Inner-city retailers welcomed newly-elected City of Greater Bendigo mayor Margaret O’Rourke’s declaration she wanted to make developing a retail strategy a priority of her term in office.
Hunt Gather Grow owner Nick Vowles said the city could do more to promote “buy local” campaigns.
Mr Vowles said he would like to see the new mayor throw her weight behind existing council initiatives to encourage more inner-city living and to develop shopping precints.
He said the proposed ‘Lyttle Square Precinct’ – of which his business would form a part – could establish a hub of healthy eating, gardening and produce stores.
“But what council needs to do to give CBD retailers a crack is free parking,” he said. “The Market Place is always packed – that’s because they have free parking.”
A few blocks down Williamson Street at Marion & Me, retailer Alida Robinson said another business cluster was developing based on boutique clothes and footwear.

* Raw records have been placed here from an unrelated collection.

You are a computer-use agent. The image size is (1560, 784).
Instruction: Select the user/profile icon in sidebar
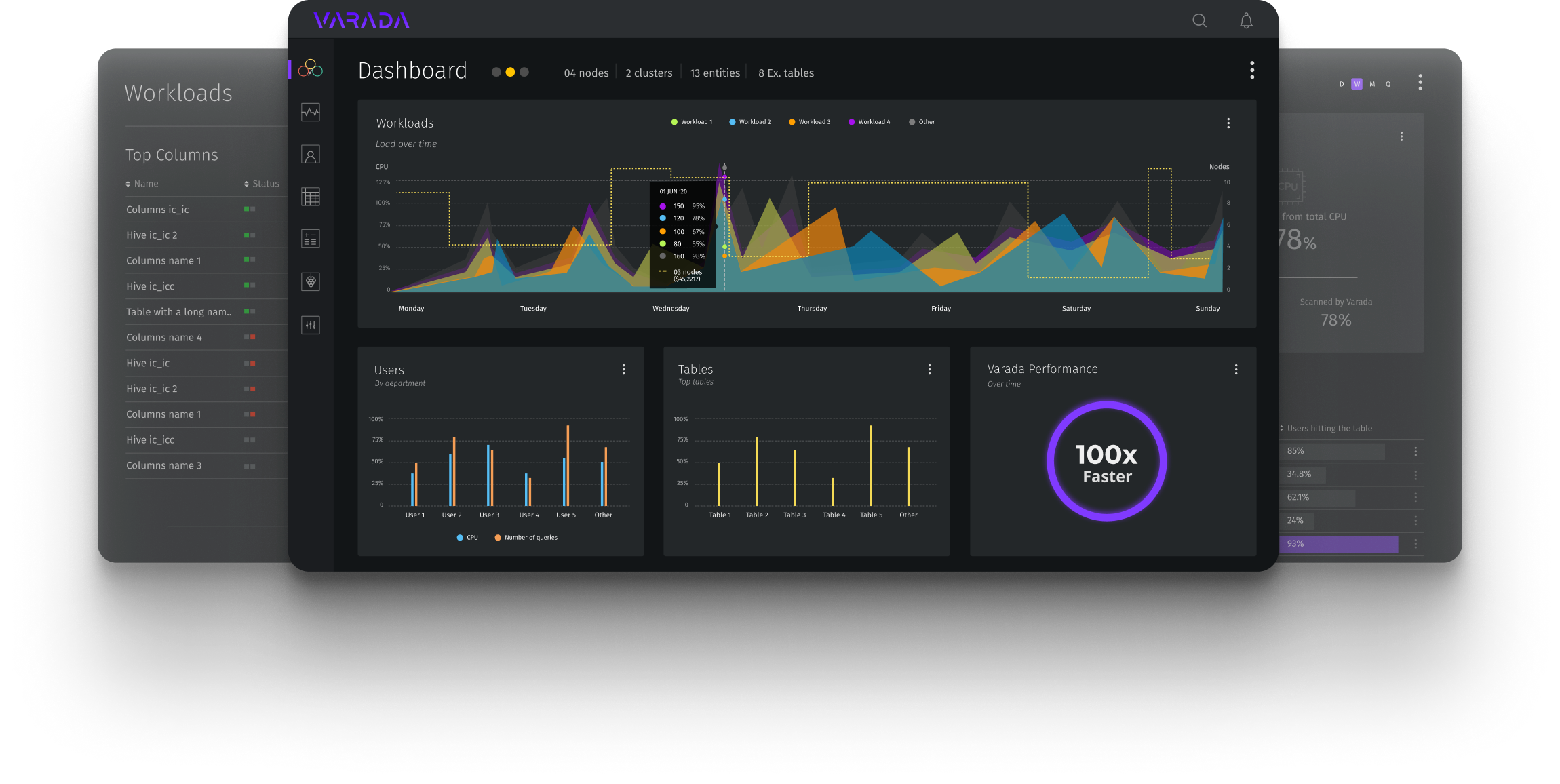tap(313, 155)
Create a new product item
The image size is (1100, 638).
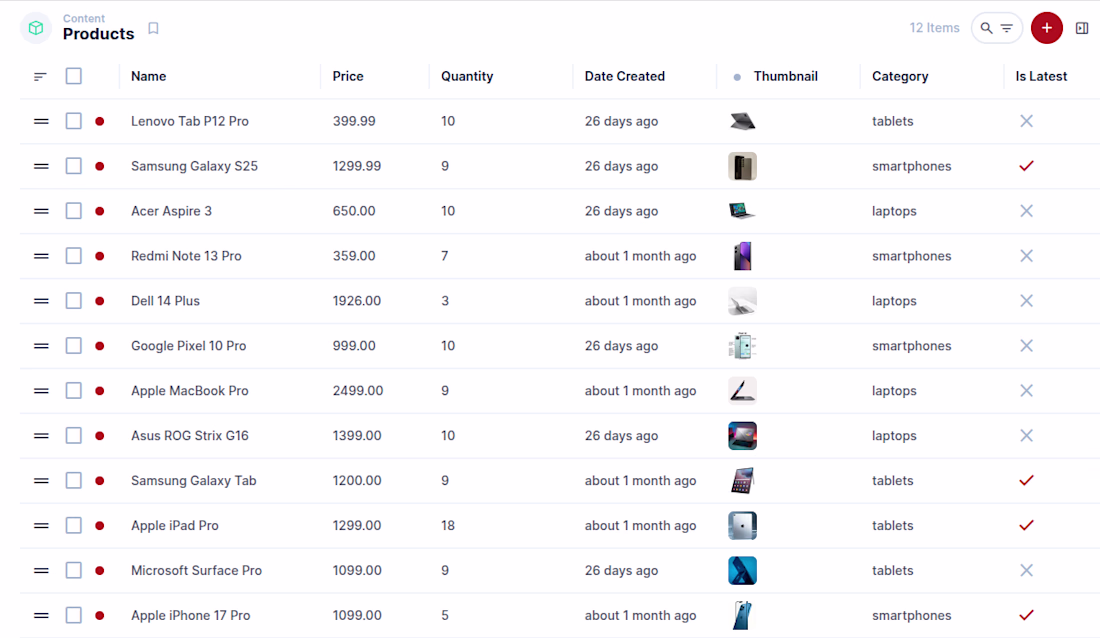pos(1046,28)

“What the city has done with the arts have helped us, the major events have helped us,” Ms Robinson said.
She said the city had eclectic shopping and dining areas such as Bath Lane and Chancery Lane – which needed promoting.
“They’ve marketed those big events outside of Bendigo,” she said. “We need to look at a marketing strategy that can brand us.”
Traders’ parking, precinct push
The manager of City Chic in downtown Bendigo doesn’t need more than a moment to identify the two biggest gripes her customers have about shopping in the CBD.
“There’s parking and there’s the ‘mall rats,’” Kathryn Walker.
“People fear being subjected to yelling, screaming and drug abuse.
“It’s a shame, because it’s a great little area, there are some great stores – but it’s bloody tough down here.”
And she’s far from the only one to identify parking as a major inhibitor on retail growth.
Hunt Gather Grow owner Nick Vowles said retail was doing it tough everywhere and parking issues in the CBD made turning a profit impossible for some.
“I get really depressed when I walk through the laneway to Hargreaves Mall and see closed stores,” he said.
“Parking is a huge issue and has a lot to do with that.”
He said the city could waive parking fees without a major hit to its bottom line.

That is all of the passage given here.